No longer content to argue that compulsory licenses are limited to emergencies, PhRMA now wants to argue that they are limited to "extreme" emergencies, like those arising in wartime. Similarly, contrary to absolutely clear language, PhRMA wants to argue that its ability to threaten, cajole, procrastinate, or bribe is being curtailed by Thailand's unfair refusal to engage in prior negotiations. We can expect that PhRMA's next claim will be that compulsory license can only be issued in contexts of intergalactic warfare and that compulsory license applicants and/or governments must spend 100 years in purgatory negotiating with PhRMA lawyers before a C.L. can be issued.

PhRMA's arguments are preposterous enough if they weren't continually reaffirmed by a misinformed press that simply refuses to report that compulsory licenses can be granted on any terms whatsoever.
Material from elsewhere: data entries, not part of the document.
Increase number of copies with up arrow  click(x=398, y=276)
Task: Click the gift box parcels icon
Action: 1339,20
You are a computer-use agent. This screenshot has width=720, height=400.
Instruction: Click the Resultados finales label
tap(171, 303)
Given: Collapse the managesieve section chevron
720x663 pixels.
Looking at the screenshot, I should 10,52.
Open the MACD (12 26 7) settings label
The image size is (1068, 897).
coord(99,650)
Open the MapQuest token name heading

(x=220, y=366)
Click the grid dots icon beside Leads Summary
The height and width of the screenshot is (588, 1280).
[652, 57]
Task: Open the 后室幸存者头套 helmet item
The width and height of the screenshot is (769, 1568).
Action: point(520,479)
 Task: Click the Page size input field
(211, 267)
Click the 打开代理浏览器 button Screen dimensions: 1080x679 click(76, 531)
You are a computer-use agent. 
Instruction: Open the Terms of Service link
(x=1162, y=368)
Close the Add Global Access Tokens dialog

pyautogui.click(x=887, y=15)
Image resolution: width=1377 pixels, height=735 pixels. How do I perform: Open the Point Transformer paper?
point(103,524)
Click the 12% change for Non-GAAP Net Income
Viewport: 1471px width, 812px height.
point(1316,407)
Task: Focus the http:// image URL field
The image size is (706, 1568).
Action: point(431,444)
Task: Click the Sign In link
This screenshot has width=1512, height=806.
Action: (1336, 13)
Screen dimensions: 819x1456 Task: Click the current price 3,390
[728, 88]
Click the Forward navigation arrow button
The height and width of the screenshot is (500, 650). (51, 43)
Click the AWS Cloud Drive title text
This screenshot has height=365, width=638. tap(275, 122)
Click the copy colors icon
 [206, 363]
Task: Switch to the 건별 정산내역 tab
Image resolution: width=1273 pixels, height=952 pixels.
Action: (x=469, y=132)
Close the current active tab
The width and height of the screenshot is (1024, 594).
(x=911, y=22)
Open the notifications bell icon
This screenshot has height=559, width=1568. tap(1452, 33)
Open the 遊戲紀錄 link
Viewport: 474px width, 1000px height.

This collusion by the press is partially traceable to the U.S. also continuing to misrepresent the grounds upon which compulsory license might be granted.

Because the legal content of the US/PhRMA critique is so weak, they both fall back on veiled threats concerning direct foreign investment, as if drug companies make their manufacturing siting decisions and their product launch decisions primarily on the basis of IP rights and enforcement provisions in developing countries. PhRMA has consolidated its manufacturing in large plants and sets up local affiliates primarily for marketing and distribution purposes. It will sell its products wherever it finds market access profitable. Accordingly, the investment threats are also hollow.

Thailand should be praised, not mispresented, for its pro-health determination to actually use flexibilities which heretofore most developing countries have been unwilling to use because of US and PhRMA pressure. More countries should follow its example, especially with respect to access to lower-cost second-line medicines which will be crucial in the long-term campaign to use anti-retroviral therapy to extend the promise of life.